Work task:
Copy out every line of the records where the string "will" occurs.

Stored records:
Segment Open

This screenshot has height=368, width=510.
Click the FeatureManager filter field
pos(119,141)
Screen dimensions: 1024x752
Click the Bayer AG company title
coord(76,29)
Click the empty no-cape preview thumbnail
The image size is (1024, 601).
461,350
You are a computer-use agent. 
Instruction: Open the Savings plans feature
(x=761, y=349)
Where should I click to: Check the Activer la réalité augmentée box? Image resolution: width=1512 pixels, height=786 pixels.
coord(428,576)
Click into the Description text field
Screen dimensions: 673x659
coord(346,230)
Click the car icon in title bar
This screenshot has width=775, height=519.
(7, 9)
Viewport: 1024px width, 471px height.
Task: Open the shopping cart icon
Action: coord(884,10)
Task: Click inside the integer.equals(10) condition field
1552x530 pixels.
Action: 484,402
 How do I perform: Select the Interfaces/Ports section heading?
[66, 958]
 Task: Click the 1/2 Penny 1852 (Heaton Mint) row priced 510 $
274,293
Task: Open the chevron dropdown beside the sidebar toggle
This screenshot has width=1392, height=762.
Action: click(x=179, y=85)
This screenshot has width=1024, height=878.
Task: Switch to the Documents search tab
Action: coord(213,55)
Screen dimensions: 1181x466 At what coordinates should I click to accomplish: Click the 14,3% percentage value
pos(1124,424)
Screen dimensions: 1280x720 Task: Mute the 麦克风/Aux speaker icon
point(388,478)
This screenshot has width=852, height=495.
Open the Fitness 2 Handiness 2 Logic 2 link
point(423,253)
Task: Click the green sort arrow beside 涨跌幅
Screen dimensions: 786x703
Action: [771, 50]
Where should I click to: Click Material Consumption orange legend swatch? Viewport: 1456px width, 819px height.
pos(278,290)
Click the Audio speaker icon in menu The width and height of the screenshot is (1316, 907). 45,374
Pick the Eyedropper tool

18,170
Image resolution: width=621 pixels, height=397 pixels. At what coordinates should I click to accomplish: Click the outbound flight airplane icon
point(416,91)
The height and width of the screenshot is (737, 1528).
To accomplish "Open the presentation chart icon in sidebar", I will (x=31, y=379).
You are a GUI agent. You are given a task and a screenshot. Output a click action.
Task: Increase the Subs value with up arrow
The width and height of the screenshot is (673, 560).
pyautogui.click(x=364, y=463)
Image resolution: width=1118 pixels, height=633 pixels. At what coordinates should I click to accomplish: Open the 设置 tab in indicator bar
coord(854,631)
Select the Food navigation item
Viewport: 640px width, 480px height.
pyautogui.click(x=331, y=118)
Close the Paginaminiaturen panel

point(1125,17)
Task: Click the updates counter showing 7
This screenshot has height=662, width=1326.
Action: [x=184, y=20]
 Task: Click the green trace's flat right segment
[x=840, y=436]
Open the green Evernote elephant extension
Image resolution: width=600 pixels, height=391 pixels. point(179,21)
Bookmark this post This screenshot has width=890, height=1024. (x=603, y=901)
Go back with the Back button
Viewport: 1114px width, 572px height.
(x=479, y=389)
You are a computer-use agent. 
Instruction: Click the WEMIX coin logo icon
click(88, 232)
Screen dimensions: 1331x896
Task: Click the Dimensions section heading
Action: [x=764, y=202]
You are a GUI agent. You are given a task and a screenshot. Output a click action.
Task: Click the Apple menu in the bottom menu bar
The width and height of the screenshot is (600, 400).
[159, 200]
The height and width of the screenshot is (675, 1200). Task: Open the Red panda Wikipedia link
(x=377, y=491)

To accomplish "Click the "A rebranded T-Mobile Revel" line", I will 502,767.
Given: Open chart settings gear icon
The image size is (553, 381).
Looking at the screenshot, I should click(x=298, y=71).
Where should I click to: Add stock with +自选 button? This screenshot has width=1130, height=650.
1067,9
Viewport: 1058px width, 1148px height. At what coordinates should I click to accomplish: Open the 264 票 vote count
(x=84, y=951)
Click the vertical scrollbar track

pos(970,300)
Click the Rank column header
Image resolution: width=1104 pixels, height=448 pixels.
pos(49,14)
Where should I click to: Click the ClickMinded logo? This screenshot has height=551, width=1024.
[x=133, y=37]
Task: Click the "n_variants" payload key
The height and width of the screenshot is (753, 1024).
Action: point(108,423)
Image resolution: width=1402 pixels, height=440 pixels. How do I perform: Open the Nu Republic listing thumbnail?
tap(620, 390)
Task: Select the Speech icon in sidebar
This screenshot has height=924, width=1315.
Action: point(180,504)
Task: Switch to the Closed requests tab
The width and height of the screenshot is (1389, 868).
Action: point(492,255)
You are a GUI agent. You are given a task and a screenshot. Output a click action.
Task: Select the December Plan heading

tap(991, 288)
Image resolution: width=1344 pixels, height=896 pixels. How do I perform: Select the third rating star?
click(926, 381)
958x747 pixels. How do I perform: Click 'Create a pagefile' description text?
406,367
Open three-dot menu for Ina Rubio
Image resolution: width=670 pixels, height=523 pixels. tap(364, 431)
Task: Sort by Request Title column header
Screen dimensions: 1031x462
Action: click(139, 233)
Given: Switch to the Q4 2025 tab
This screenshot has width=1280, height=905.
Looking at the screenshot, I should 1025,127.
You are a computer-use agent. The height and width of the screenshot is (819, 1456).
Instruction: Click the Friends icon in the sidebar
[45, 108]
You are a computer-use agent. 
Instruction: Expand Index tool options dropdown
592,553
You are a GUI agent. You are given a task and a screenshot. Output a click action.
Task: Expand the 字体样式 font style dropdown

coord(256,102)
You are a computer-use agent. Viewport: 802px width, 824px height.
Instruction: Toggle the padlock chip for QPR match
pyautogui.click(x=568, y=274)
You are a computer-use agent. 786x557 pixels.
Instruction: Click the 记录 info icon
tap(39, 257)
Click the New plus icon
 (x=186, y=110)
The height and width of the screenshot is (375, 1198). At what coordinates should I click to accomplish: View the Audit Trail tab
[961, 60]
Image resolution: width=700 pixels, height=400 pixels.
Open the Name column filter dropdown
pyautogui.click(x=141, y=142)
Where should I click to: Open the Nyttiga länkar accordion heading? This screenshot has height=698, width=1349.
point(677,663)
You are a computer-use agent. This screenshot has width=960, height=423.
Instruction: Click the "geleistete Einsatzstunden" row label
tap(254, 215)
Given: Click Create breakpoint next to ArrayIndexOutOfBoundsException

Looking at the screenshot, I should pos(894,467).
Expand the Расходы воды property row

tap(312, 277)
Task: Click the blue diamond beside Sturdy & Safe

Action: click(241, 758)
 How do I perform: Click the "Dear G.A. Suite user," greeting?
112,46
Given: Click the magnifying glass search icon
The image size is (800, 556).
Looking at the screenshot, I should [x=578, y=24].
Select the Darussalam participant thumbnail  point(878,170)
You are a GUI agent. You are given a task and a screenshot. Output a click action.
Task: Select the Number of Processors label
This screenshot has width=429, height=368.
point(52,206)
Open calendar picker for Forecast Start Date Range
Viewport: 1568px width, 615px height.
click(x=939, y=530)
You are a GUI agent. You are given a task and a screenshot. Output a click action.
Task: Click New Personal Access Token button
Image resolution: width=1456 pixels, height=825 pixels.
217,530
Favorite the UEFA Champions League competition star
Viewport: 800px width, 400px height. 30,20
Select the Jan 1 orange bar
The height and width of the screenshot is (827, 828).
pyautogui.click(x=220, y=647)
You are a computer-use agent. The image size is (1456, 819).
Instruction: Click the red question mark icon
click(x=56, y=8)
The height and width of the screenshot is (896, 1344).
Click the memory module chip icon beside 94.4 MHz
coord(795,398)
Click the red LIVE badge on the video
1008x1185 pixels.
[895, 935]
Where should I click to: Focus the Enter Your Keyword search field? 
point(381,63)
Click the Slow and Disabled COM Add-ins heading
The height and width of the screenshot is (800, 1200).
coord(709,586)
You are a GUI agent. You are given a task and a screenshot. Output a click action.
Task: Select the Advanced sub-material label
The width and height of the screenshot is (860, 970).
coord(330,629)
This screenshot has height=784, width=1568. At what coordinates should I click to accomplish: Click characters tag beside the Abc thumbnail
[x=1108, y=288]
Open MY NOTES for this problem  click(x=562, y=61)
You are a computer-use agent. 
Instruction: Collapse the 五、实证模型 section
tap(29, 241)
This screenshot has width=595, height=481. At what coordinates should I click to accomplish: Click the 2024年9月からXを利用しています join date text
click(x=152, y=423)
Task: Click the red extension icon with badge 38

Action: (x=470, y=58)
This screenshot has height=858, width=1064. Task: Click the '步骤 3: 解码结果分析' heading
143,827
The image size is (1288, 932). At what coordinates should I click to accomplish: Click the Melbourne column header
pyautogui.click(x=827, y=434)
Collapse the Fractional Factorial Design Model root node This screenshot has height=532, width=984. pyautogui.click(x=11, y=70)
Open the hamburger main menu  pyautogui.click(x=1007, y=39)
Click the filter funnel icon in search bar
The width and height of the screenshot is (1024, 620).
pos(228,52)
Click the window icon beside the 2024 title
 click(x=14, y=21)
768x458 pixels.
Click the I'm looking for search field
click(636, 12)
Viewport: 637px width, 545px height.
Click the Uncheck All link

Segment Closed

Task solution:
To accomplish "Open the presentation chart icon in sidebar", I will (x=31, y=379).
To accomplish "Click the "A rebranded T-Mobile Revel" line", I will 502,767.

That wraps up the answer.